Assignment - Extract the line that contains "At what coordinates" and every line after it through the end of the records below, exactly as written, leaving out any pictures.

_ _ _ _

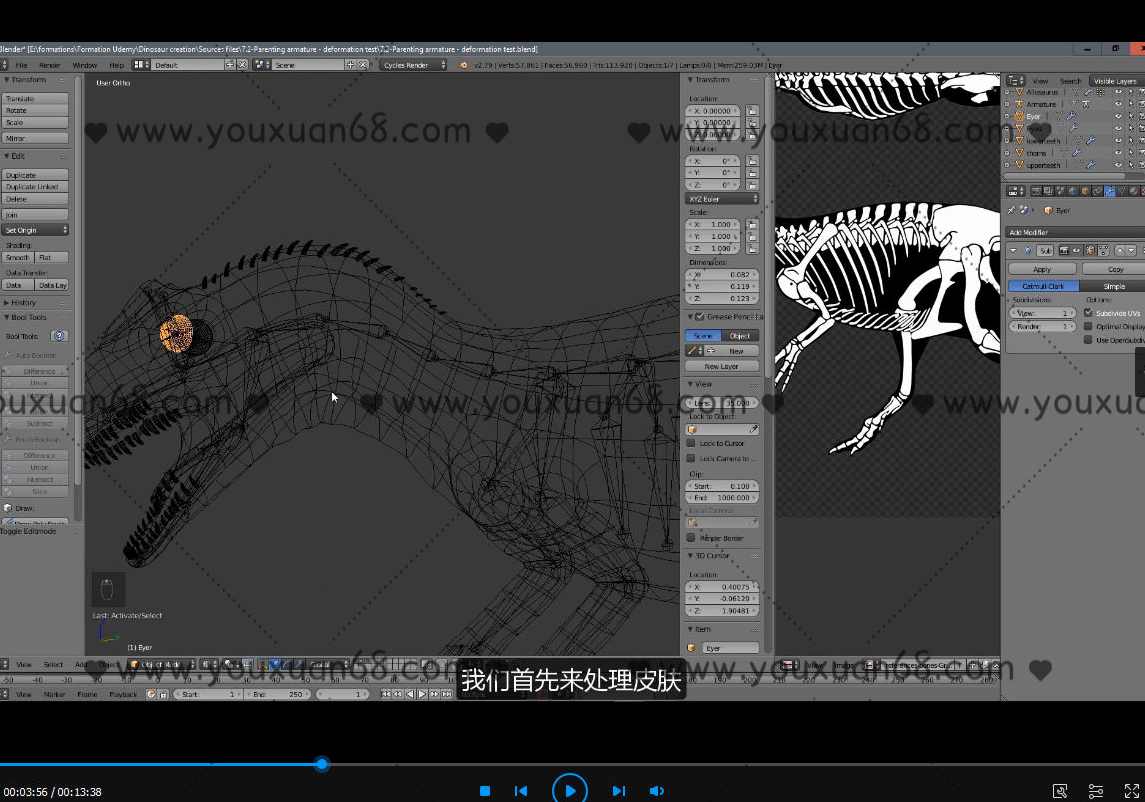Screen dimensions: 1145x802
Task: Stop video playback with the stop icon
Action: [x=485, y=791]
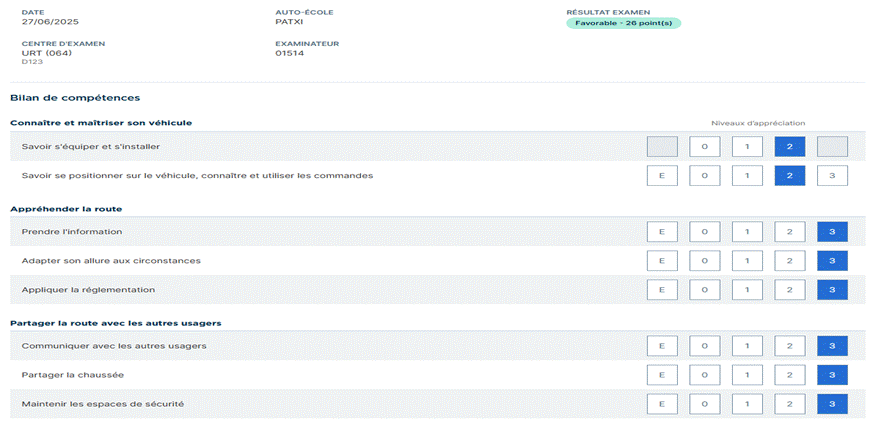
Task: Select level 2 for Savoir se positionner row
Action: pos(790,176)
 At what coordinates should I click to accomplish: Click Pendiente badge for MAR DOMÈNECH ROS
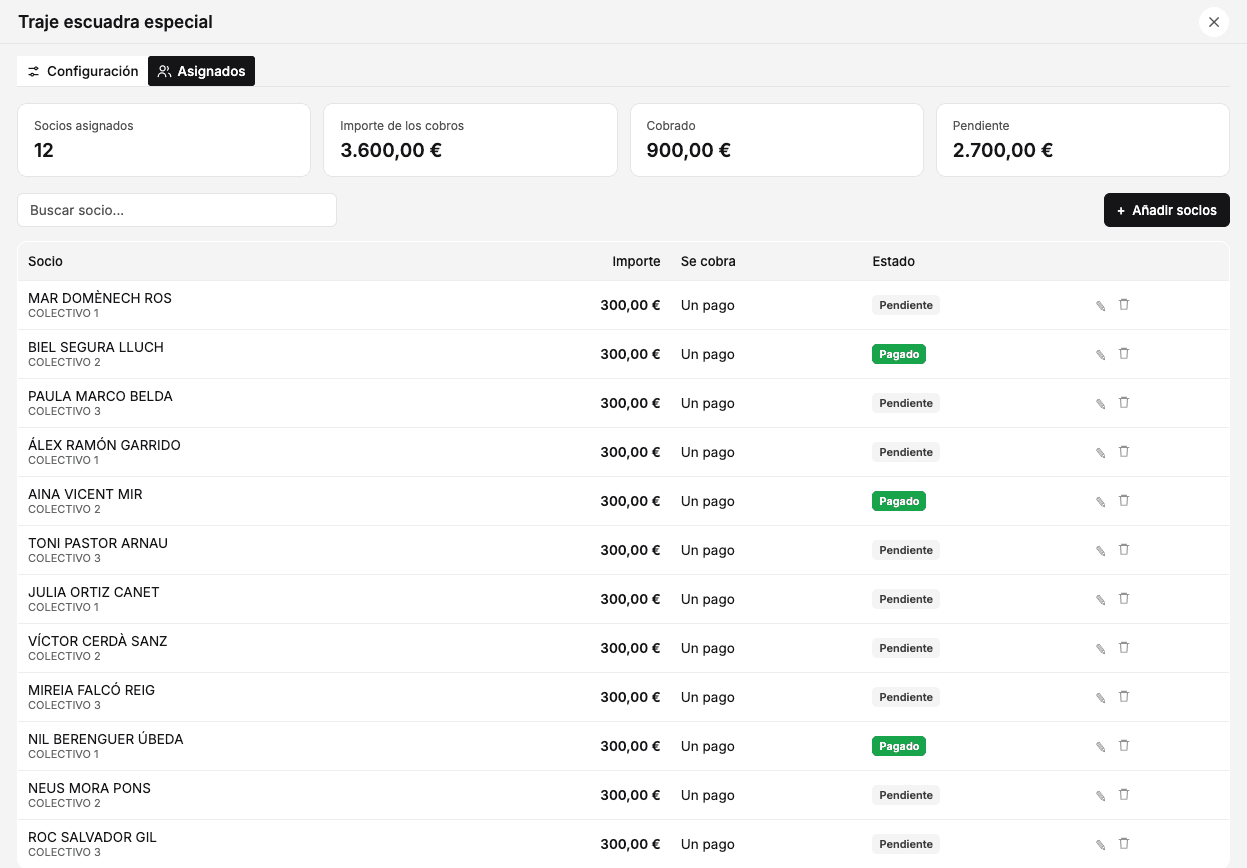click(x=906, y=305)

_ _ _ _

Solution -
 At what coordinates should I click to accomplish: Click Pendiente badge for MAR DOMÈNECH ROS
click(x=906, y=305)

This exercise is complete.